__Your task__
State how many lines in the entries below contain the word "Instruction", treating uppercase and lowercase as different, and reply with only that number.

__Dataset extract__
—————
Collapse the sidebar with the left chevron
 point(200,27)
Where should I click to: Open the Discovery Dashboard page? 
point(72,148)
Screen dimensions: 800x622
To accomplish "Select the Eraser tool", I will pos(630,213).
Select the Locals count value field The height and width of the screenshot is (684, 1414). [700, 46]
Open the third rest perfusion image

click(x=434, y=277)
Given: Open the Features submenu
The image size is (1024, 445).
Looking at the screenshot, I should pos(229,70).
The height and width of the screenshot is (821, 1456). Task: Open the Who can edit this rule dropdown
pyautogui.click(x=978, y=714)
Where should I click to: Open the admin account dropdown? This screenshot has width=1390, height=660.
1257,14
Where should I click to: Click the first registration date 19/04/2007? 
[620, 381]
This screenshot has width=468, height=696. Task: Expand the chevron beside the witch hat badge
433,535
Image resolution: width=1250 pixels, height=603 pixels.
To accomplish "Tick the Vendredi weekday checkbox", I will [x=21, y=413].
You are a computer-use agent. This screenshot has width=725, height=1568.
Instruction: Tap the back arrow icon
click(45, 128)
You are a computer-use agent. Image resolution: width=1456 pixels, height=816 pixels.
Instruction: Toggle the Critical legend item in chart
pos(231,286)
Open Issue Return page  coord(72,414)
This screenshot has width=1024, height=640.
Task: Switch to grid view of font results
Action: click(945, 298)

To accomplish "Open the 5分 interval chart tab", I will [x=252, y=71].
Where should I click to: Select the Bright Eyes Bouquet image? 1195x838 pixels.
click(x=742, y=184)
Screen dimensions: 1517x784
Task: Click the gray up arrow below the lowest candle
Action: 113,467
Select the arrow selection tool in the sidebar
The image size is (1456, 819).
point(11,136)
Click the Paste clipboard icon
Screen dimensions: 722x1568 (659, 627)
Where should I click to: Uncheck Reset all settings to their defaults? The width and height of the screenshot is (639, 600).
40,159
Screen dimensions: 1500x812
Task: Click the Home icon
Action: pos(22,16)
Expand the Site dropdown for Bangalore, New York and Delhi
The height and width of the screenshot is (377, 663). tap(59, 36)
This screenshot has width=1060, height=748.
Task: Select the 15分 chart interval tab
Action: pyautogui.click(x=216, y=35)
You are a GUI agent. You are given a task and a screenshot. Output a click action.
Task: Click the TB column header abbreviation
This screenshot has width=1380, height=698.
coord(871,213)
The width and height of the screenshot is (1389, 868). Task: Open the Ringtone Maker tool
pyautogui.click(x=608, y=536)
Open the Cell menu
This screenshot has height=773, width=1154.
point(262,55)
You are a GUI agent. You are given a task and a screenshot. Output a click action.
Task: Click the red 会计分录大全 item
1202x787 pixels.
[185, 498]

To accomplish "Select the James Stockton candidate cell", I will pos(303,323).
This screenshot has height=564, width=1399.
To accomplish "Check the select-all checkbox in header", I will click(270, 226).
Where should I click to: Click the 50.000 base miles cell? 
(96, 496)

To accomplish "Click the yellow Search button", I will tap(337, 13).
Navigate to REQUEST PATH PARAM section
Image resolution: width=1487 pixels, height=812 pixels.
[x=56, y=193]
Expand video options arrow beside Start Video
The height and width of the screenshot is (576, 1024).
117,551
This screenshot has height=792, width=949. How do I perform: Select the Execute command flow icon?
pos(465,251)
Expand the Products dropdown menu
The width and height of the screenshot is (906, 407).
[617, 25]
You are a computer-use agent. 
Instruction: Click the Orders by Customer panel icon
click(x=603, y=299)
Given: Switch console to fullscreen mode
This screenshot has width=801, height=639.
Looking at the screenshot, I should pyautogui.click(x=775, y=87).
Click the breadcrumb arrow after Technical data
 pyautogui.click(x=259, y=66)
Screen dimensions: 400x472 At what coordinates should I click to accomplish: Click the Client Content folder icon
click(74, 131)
—————
__The solution__
3